● TASK
Reproduce every one of the records below line for line, changing nothing.

● ENTRIES SHOWN
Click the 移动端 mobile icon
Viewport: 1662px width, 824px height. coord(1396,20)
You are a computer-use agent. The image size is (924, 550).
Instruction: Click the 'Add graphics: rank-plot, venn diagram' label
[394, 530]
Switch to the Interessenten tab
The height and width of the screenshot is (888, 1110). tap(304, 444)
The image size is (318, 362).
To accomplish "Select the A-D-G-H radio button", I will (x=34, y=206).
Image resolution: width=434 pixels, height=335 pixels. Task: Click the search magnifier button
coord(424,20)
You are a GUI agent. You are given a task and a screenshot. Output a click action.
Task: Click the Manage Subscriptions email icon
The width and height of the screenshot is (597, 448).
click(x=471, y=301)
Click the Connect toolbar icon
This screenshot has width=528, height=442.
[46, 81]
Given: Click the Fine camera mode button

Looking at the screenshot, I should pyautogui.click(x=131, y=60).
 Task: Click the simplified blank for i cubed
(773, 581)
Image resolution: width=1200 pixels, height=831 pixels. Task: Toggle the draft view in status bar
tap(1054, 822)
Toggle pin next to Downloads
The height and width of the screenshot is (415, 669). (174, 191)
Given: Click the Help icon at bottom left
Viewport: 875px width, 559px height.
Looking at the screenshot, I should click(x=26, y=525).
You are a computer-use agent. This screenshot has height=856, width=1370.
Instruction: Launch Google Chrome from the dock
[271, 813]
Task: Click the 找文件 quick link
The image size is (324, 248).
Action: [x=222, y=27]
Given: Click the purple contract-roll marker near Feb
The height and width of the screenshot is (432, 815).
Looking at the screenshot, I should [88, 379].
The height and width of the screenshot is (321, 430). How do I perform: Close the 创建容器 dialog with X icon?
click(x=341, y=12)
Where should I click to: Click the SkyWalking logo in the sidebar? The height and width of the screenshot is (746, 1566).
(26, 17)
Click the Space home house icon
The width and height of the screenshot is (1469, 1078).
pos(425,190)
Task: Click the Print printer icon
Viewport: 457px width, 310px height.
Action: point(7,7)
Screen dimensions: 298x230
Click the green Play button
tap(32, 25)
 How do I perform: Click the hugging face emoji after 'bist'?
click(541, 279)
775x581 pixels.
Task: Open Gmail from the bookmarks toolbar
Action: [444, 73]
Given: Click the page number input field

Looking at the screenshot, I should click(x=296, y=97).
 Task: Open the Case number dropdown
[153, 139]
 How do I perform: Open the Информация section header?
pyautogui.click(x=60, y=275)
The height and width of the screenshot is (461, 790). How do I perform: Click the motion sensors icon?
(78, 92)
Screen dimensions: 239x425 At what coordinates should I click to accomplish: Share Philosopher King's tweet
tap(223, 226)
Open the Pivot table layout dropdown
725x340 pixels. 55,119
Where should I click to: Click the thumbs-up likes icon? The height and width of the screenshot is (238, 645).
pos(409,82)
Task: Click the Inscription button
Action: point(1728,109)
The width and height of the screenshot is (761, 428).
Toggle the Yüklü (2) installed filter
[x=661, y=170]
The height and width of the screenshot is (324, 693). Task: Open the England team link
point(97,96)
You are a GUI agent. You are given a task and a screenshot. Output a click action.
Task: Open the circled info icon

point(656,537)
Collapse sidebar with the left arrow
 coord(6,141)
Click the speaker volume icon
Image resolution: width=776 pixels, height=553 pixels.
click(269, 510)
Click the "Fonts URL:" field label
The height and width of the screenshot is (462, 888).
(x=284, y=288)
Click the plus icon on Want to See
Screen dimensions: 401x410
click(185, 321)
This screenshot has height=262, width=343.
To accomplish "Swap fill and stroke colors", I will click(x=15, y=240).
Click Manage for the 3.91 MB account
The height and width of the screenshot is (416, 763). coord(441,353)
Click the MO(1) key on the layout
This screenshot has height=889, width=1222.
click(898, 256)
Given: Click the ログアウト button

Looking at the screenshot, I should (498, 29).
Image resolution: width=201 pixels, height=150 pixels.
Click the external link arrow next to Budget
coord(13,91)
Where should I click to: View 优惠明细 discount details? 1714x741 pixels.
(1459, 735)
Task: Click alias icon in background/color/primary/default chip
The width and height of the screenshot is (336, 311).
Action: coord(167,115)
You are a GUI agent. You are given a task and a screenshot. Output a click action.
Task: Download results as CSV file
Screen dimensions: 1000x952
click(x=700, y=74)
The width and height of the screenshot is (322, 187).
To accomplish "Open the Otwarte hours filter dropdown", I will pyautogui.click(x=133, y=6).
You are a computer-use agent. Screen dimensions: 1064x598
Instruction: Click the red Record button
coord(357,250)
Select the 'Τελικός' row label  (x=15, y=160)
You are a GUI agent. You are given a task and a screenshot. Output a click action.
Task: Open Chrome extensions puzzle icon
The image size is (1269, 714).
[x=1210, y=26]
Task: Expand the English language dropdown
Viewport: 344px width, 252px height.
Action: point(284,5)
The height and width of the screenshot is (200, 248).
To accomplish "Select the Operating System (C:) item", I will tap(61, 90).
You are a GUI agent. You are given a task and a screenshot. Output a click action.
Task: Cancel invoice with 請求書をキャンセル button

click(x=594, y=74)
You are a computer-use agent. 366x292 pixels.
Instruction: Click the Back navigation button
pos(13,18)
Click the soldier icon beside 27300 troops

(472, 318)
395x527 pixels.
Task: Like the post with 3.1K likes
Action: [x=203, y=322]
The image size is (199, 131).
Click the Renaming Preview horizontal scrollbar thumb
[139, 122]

● IN RESPONSE
Click the 移动端 mobile icon
Viewport: 1662px width, 824px height. coord(1396,20)
You are a computer-use agent. The image size is (924, 550).
Instruction: Click the 'Add graphics: rank-plot, venn diagram' label
[394, 530]
Switch to the Interessenten tab
The height and width of the screenshot is (888, 1110). tap(304, 444)
The image size is (318, 362).
To accomplish "Select the A-D-G-H radio button", I will (x=34, y=206).
Image resolution: width=434 pixels, height=335 pixels. Task: Click the search magnifier button
coord(424,20)
You are a GUI agent. You are given a task and a screenshot. Output a click action.
Task: Click the Manage Subscriptions email icon
The width and height of the screenshot is (597, 448).
click(x=471, y=301)
Click the Connect toolbar icon
This screenshot has width=528, height=442.
[46, 81]
Given: Click the Fine camera mode button

Looking at the screenshot, I should pyautogui.click(x=131, y=60).
 Task: Click the simplified blank for i cubed
(773, 581)
Image resolution: width=1200 pixels, height=831 pixels. Task: Toggle the draft view in status bar
tap(1054, 822)
Toggle pin next to Downloads
The height and width of the screenshot is (415, 669). (174, 191)
Given: Click the Help icon at bottom left
Viewport: 875px width, 559px height.
Looking at the screenshot, I should click(x=26, y=525).
You are a computer-use agent. This screenshot has height=856, width=1370.
Instruction: Launch Google Chrome from the dock
[271, 813]
Task: Click the 找文件 quick link
The image size is (324, 248).
Action: [x=222, y=27]
Given: Click the purple contract-roll marker near Feb
The height and width of the screenshot is (432, 815).
Looking at the screenshot, I should [88, 379].
The height and width of the screenshot is (321, 430). How do I perform: Close the 创建容器 dialog with X icon?
click(x=341, y=12)
Where should I click to: Click the SkyWalking logo in the sidebar? The height and width of the screenshot is (746, 1566).
(26, 17)
Click the Space home house icon
The width and height of the screenshot is (1469, 1078).
pos(425,190)
Task: Click the Print printer icon
Viewport: 457px width, 310px height.
Action: point(7,7)
Screen dimensions: 298x230
Click the green Play button
tap(32, 25)
 How do I perform: Click the hugging face emoji after 'bist'?
click(541, 279)
775x581 pixels.
Task: Open Gmail from the bookmarks toolbar
Action: [444, 73]
Given: Click the page number input field

Looking at the screenshot, I should click(x=296, y=97).
 Task: Open the Case number dropdown
[153, 139]
 How do I perform: Open the Информация section header?
pyautogui.click(x=60, y=275)
The height and width of the screenshot is (461, 790). How do I perform: Click the motion sensors icon?
(78, 92)
Screen dimensions: 239x425 At what coordinates should I click to accomplish: Share Philosopher King's tweet
tap(223, 226)
Open the Pivot table layout dropdown
725x340 pixels. 55,119
Where should I click to: Click the thumbs-up likes icon? The height and width of the screenshot is (238, 645).
pos(409,82)
Task: Click the Inscription button
Action: point(1728,109)
The width and height of the screenshot is (761, 428).
Toggle the Yüklü (2) installed filter
[x=661, y=170]
The height and width of the screenshot is (324, 693). Task: Open the England team link
point(97,96)
You are a GUI agent. You are given a task and a screenshot. Output a click action.
Task: Open the circled info icon

point(656,537)
Collapse sidebar with the left arrow
 coord(6,141)
Click the speaker volume icon
Image resolution: width=776 pixels, height=553 pixels.
click(269, 510)
Click the "Fonts URL:" field label
The height and width of the screenshot is (462, 888).
(x=284, y=288)
Click the plus icon on Want to See
Screen dimensions: 401x410
click(185, 321)
This screenshot has height=262, width=343.
To accomplish "Swap fill and stroke colors", I will click(x=15, y=240).
Click Manage for the 3.91 MB account
The height and width of the screenshot is (416, 763). coord(441,353)
Click the MO(1) key on the layout
This screenshot has height=889, width=1222.
click(898, 256)
Given: Click the ログアウト button

Looking at the screenshot, I should (498, 29).
Image resolution: width=201 pixels, height=150 pixels.
Click the external link arrow next to Budget
coord(13,91)
Where should I click to: View 优惠明细 discount details? 1714x741 pixels.
(1459, 735)
Task: Click alias icon in background/color/primary/default chip
The width and height of the screenshot is (336, 311).
Action: coord(167,115)
You are a GUI agent. You are given a task and a screenshot. Output a click action.
Task: Download results as CSV file
Screen dimensions: 1000x952
click(x=700, y=74)
The width and height of the screenshot is (322, 187).
To accomplish "Open the Otwarte hours filter dropdown", I will pyautogui.click(x=133, y=6).
You are a computer-use agent. Screen dimensions: 1064x598
Instruction: Click the red Record button
coord(357,250)
Select the 'Τελικός' row label  (x=15, y=160)
You are a GUI agent. You are given a task and a screenshot. Output a click action.
Task: Open Chrome extensions puzzle icon
The image size is (1269, 714).
[x=1210, y=26]
Task: Expand the English language dropdown
Viewport: 344px width, 252px height.
Action: point(284,5)
The height and width of the screenshot is (200, 248).
To accomplish "Select the Operating System (C:) item", I will tap(61, 90).
You are a GUI agent. You are given a task and a screenshot. Output a click action.
Task: Cancel invoice with 請求書をキャンセル button

click(x=594, y=74)
You are a computer-use agent. 366x292 pixels.
Instruction: Click the Back navigation button
pos(13,18)
Click the soldier icon beside 27300 troops

(472, 318)
395x527 pixels.
Task: Like the post with 3.1K likes
Action: [x=203, y=322]
The image size is (199, 131).
Click the Renaming Preview horizontal scrollbar thumb
[139, 122]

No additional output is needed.